::: EXERCISE PASSAGE

Warning: Posts in this segment may contain language that is inappropriate and/or offensive to some readers.
The Night My Town Caught Fire
It’s funny how you can just go along in life and take things for granted, nit-pick on the little things and never see the bigger picture. Never, that is, until something drastic happens.
I had just posted the last entry in this Blog on October 7. I was giving an overview of my living area and complaining about the lack of space among other things. I was in that complacent place that we all tend to get to when things are “status quo” in our lives and we are always striving for something bigger, better, faster, nicer… you know, all that crap.
It’s really hard to even begin to tell a story like this. I still have difficulty believing it happened to me, to my town and to so many others in my area. So the only place I can really begin, is the beginning.
It was the night of October 8, 2017. I was in full-on 1950’s mode, thinking about how I could continue to re-decorate my room to make it more Mid-Century modern. I was laying in bed frowning at the dusty brown blinds that cover my windows. Those blinds have been there since 1978. And ironically, to someone who loves vintage, that seems way too long.
I jumped back on eBay and began searching for “Vintage Curtains 1950’s”. Yes, that’s right. Replace the 1978 blinds with some dingy, vintage tapestry that’s even older. That makes perfect sense. But… I guess it’s all about what you’re passionate for.
I sifted through the listings, not too shocked at the ridiculous prices people were asking for old, yellowing curtains. Nothing really looked super “1950’s” style-wise, but their conditions were shoddy enough to date them back 6 or so decades. I was griping away to myself about how I can’t afford to totally re-vamp my bedroom in Mid-Century furniture and curtains. The new reproductions are often as costly as their authentic, aging counterparts.
I gave up on curtains and began looking at TV Lamps. In the 1950’s, they were very big on ceramic lamps in the shapes of jaguars and siamese cats. Who knew? This intrigued me since I like cats of all kinds. But alas, these lamps, now deemed “antiques”, were also out of my price range. I decided to give up on decorating for the night and go to bed.
That whole evening had been unusually windy. Wind gusts were up to 50 mph and it sounded like a hurricane out there.
At about 11pm, we were getting word of a wildfire in Napa. That was not too surprising since October is always “Fire Season” in California, due to the dry grass and sometimes high temperatures.
With Napa being a good 30 minutes away from where we live, I didn’t think much about it and went to bed.
I was completely unprepared for what was about to happen next.
At about 1:00 AM I woke up because my white noise machine was going on and off (I use a white noise machine to dull out sound as I am a very light sleeper) I also noticed that my DVD player was flashing “No Signal”. I knew it was because the winds had knocked out the power and it kept going on and off. I could hear the winds and they sounded even stronger than when I’d gone to bed, and that was making me nervous. The air felt weird and extremely dry.

::::::
::: INFORMATION SUPPLIED

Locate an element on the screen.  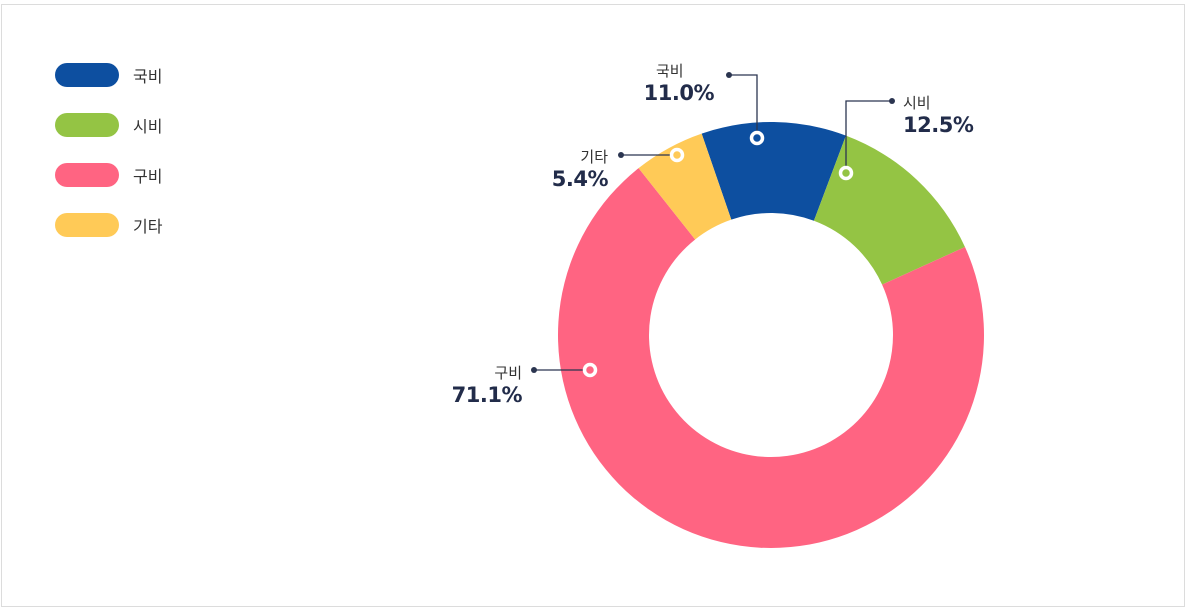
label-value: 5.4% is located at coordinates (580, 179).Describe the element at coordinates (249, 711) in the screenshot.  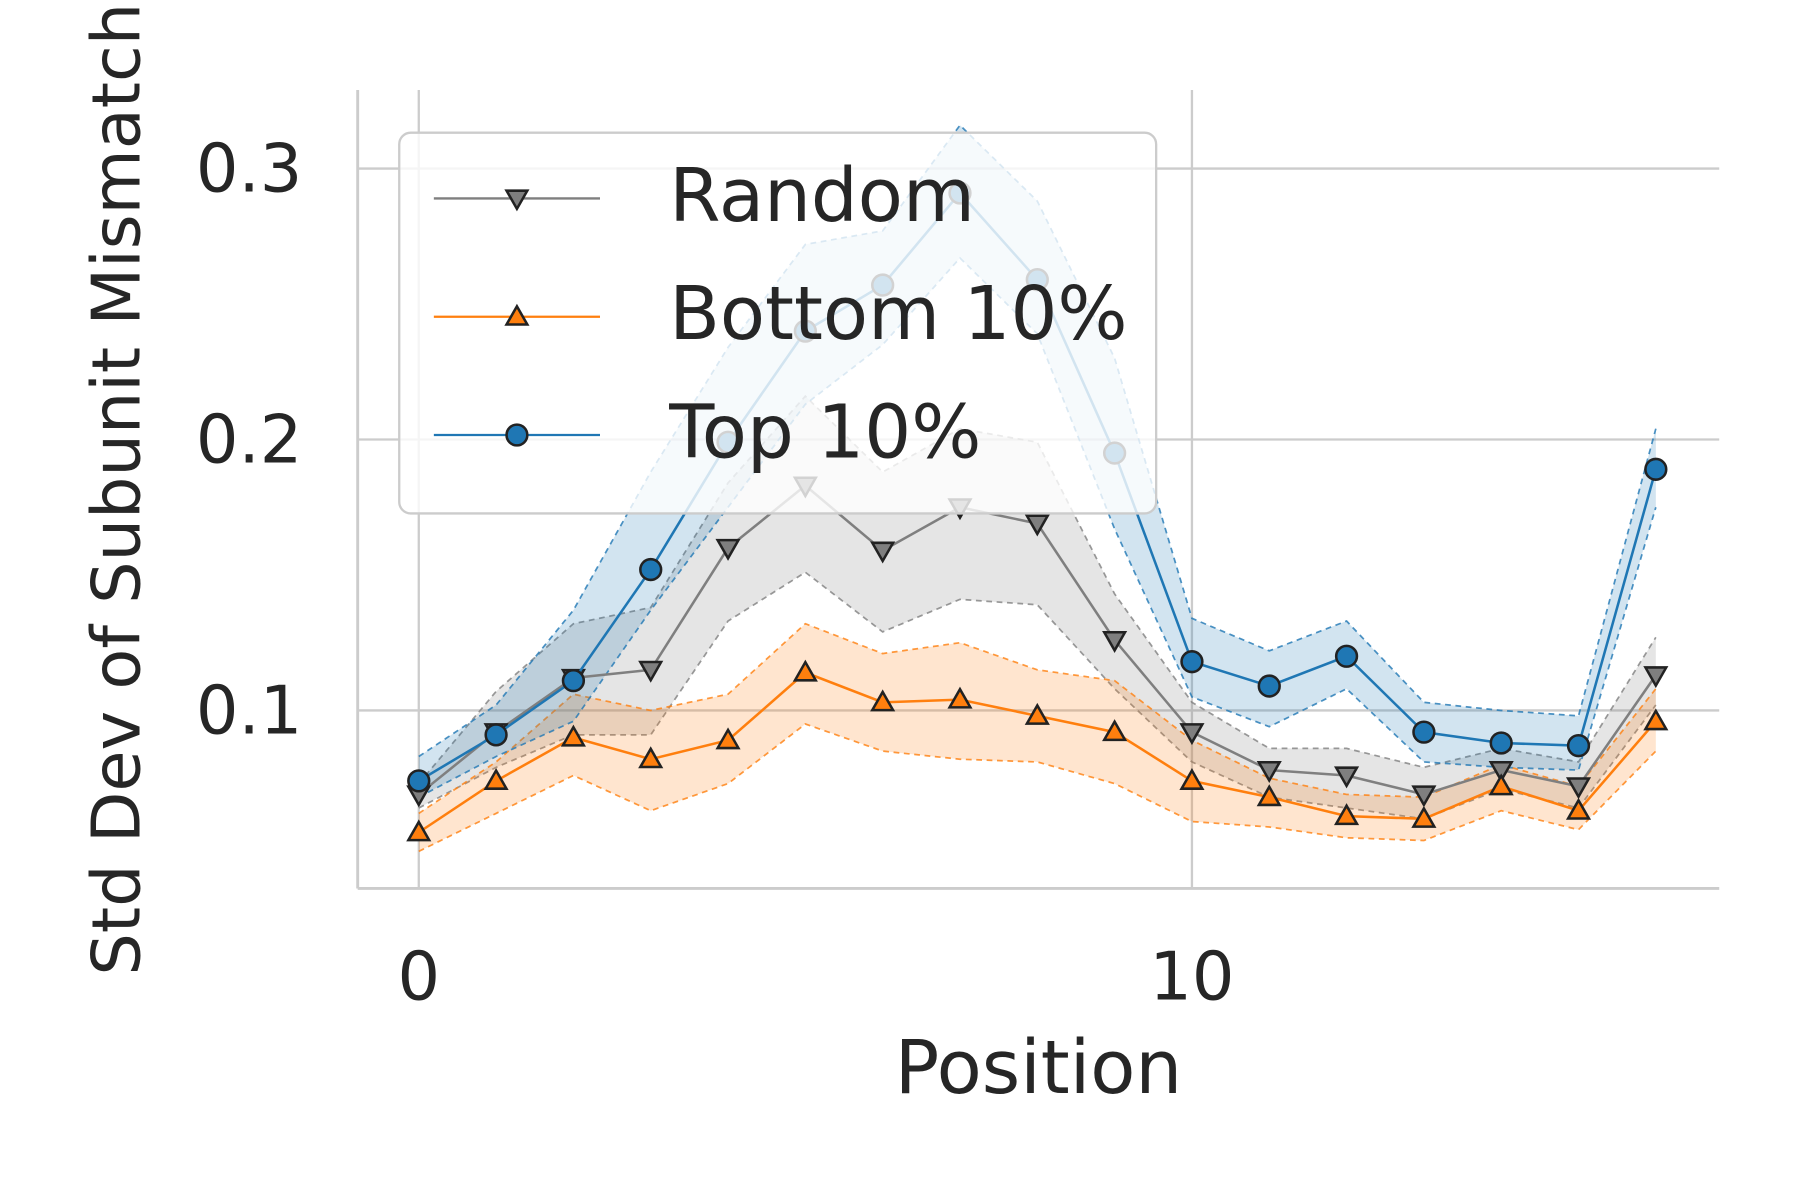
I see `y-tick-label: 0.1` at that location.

::::::

REQUEST A -
Rewrite the wildfire blog post from "I gave up on" up to and including "and go to bed.", changing "jaguars" to "panthers".
REQUEST B -
In the wildfire blog post, how strong did the wind gusts get that evening?
REQUEST C -
List every calendar date and clock time of day that appears in the wildfire blog post.

EXPECTED ANSWER A -
I gave up on curtains and began looking at TV Lamps. In the 1950’s, they were very big on ceramic lamps in the shapes of panthers and siamese cats. Who knew? This intrigued me since I like cats of all kinds. But alas, these lamps, now deemed “antiques”, were also out of my price range. I decided to give up on decorating for the night and go to bed.

EXPECTED ANSWER B -
Up to 50 mph.

EXPECTED ANSWER C -
October 7
October 8, 2017
about 11pm
about 1:00 AM